Battrick et al.  evaluated the clown visits in an English hospital using a questionnaire from the point of view of n = 49 children, 43 parents, 93 hospital staff members and 17 physicians. The results showed a very positive reception by all groups. The vast majority (82%) of the children enjoyed the clown performances. Only 3 (6%) stated that they didn’t like the clowns. Almost all of the parents and hospital staff claimed that the presence of a clown doctor had a positive influence on sick children and their families. The physicians made comparable statements.

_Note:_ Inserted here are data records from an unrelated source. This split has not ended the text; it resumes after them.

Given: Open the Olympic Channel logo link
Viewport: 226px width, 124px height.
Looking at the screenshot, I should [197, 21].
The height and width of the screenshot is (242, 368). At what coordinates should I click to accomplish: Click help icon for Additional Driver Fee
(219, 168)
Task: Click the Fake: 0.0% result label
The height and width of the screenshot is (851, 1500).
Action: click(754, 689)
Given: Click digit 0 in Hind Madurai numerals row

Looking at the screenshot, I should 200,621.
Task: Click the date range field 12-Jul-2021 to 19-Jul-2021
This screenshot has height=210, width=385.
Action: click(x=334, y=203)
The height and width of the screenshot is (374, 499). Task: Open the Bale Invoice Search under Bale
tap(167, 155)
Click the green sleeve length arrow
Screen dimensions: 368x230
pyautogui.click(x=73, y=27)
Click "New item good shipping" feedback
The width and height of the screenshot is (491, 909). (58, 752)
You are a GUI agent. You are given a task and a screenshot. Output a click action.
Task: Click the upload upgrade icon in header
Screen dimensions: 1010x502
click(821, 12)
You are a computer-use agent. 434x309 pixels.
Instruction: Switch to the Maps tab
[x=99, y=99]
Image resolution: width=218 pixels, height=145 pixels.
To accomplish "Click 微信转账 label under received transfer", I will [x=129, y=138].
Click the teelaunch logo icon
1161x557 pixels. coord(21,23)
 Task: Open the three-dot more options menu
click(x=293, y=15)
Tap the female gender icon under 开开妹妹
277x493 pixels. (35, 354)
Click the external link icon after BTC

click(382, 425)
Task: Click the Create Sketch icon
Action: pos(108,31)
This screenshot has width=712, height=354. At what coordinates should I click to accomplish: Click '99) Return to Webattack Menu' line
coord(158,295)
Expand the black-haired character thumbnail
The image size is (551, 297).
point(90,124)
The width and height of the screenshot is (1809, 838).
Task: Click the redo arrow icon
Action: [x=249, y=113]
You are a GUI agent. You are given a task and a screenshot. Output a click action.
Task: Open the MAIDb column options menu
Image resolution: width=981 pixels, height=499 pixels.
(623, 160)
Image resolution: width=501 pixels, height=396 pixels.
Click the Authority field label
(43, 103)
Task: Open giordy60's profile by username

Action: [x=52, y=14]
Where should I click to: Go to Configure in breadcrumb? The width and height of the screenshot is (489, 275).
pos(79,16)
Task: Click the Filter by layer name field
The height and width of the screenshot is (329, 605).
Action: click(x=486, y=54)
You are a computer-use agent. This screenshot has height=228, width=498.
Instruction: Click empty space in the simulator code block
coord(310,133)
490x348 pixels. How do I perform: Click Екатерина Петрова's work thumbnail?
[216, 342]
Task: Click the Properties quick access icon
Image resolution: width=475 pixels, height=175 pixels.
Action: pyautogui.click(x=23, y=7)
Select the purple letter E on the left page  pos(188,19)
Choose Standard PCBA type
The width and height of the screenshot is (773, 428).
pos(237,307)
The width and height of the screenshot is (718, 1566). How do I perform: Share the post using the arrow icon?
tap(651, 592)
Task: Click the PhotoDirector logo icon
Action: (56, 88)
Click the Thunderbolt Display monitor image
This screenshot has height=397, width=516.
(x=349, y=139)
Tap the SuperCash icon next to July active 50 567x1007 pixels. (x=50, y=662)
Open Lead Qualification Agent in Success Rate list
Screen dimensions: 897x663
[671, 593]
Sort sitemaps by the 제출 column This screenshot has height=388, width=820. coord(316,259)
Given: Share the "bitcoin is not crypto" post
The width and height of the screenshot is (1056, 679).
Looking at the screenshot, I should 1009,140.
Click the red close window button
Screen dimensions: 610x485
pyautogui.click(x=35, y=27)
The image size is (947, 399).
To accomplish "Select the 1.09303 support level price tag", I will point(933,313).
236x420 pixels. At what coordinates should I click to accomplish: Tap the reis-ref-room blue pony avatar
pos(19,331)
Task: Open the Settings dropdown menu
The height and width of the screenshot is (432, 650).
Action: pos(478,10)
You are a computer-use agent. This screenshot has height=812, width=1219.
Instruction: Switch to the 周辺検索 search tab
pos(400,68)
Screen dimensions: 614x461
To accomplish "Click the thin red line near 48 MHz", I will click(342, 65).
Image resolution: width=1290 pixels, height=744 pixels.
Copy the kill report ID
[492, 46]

Glasper et al. [27, 28] studied the topic in three different study modules at an English children’s hospital. The result of two focus groups with n = 5 and 7 clowns showed that hospital clowns are well trained and take their profession very seriously. They believe they can improve the children’s care and perceive themselves as valued members of the hospital team. However, problems with scheduling appointments and prejudices of hospital staff were also mentioned. The survey of various groups of people (n = 17 physicians, 93 nursing staff, 43 parents and 49 children) confirmed the assessments of the focus group. Nearly all of the respondents valued the work of the clowns and believed that the performances would have a positive influence on the health of the patients. However, a few of the physicians stated that they personally did not like hospital clowns. In the third study module, n = 20 patients between the ages of 4 and 11 were asked to show in drawings and stories how they felt about a hospital stay before and after a clown visit. Before the clown visit, mostly negative comments (28 of 35) such as “sad”, “nervous” or “worried” were made, but after the clown visit, a significantly more positive perception appeared (57 positive and 3 negative comments).
Koller and Gryski  surveyed n = 143 staff members and 51 parents regarding the clown visits in a paediatric clinic in Toronto. The vast majority (85%) of the staff had no concerns with respect to the clown visits. Just under half stated that they experienced the clowns as a support for their own work and almost all of them evaluated the clown program as beneficial to the hospital. The parents expressed equally positive opinions: more than three quarters reported that their children and they themselves enjoyed the clown visits and almost all parents considered their children to be happier after the performances than before (94%).
Previous results regarding efficacy under routine conditions show that clown doctors do valuable work and are appreciated by patients as well as parents and hospital staff. However, up to now there have been almost no such systematic, empirical, scientific studies in Germany on the use, effect and side effects of hospital clowning for hospitalised paediatric patients under routine conditions comprising more than one hospital. The present report describes an initial evaluation of the actual state of care provision in this field.
The initial questions of the present study were:
What is the care provision situation with regard to hospital clowning in Germany?
How do hospital clowns, parents and ward staff rate the intervention?